CNBC could not confirm the amount of losses Melvin Capital took on the short position. Citadel and Point72 have infused close to $3 billion into Gabe Plotkin's hedge fund to shore up its finances. On Wednesday's "Squawk Box," Sorkin said Plotkin told him that speculation about a bankruptcy filing is false.
GameStop shares have soared more than 400% this week alone to $347.51 apiece, driving its January gains to 685%. The stock was worth just $6 four months ago.
Shares of the brick-and-mortar video game retailer popped another 134% on Wednesday, pushing the company's market cap to $24 billion.
GameStop was the single most traded name in the U.S. stock market on Tuesday, topping Tesla and Apple, even though they are 81 and 233 times larger in market cap terms, according to Deutsche Bank strategist Jim Reid.
Amid GameStop's explosive rally, short sellers have accumulated losses of more than $5 billion year to date in the stock, including a loss of $917 million on Monday and $1.6 billion on Friday, according to data from S3 Partners.
Short seller Andrew Left of Citron Research said Wednesday he has covered the majority of his short position in GameStop at a loss. He previously said GameStop will fall back to $20 a share "fast" and called out attacks from the "angry mob" that owns the stock.
Investor Michael Burry said in a now-deleted tweet Tuesday that trading in GameStop is "unnatural, insane, and dangerous" and there should be "legal and regulatory repercussions." Burry shot to fame by betting against the housing bubble and was featured in Michael Lewis' book "The Big Short."

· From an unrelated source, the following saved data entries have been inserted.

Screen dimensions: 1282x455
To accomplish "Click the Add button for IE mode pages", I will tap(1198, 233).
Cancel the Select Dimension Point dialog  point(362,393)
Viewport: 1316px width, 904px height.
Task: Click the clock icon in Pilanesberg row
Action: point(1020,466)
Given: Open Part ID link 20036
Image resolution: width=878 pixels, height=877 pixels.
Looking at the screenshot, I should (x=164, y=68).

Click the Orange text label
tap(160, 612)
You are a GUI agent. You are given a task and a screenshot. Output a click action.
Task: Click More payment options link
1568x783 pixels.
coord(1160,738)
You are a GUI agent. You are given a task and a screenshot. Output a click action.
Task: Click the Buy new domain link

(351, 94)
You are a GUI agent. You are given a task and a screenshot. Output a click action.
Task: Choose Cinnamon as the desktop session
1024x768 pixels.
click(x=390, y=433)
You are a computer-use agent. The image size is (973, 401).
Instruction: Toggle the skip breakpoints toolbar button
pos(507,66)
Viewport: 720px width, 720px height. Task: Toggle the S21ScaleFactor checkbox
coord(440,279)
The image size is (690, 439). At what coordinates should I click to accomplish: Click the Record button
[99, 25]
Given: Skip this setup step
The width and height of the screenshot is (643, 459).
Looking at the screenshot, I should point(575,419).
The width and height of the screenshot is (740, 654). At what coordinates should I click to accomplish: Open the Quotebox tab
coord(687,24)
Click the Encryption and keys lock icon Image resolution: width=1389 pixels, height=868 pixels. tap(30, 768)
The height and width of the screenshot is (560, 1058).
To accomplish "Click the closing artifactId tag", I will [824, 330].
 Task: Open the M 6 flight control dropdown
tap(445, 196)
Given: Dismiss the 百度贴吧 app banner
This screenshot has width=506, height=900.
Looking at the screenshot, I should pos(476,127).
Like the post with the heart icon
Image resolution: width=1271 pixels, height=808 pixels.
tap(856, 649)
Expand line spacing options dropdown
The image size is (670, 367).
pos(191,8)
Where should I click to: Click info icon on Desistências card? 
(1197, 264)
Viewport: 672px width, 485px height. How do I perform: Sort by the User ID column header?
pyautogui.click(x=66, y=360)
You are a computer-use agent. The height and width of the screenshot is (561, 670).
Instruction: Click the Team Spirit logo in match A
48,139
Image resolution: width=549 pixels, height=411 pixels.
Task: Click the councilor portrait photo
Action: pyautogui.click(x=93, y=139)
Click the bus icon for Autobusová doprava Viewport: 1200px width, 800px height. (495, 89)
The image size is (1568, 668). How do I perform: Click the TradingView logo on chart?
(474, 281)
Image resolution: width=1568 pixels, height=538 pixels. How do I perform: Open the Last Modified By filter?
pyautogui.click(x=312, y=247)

The Securities and Exchange Commission declined to comment.
Social Capital's Chamath Palihapitiya is among those who jumped into the stock, saying in a Tuesday tweet that he bought GameStop call options betting the stock will go higher. His tweet seemed to intensify the rally in the previous session. The stock ended the day 92% higher at $147.98.
After Tuesday's closing bell, Elon Musk commented on the mania, linking it to the "wallstreetbets" Reddit chat room. The Tesla CEO tweeted to his 42 million followers "Gamestonk!!" The comment appeared to help send GameStop shares soaring in extended trading Tuesday.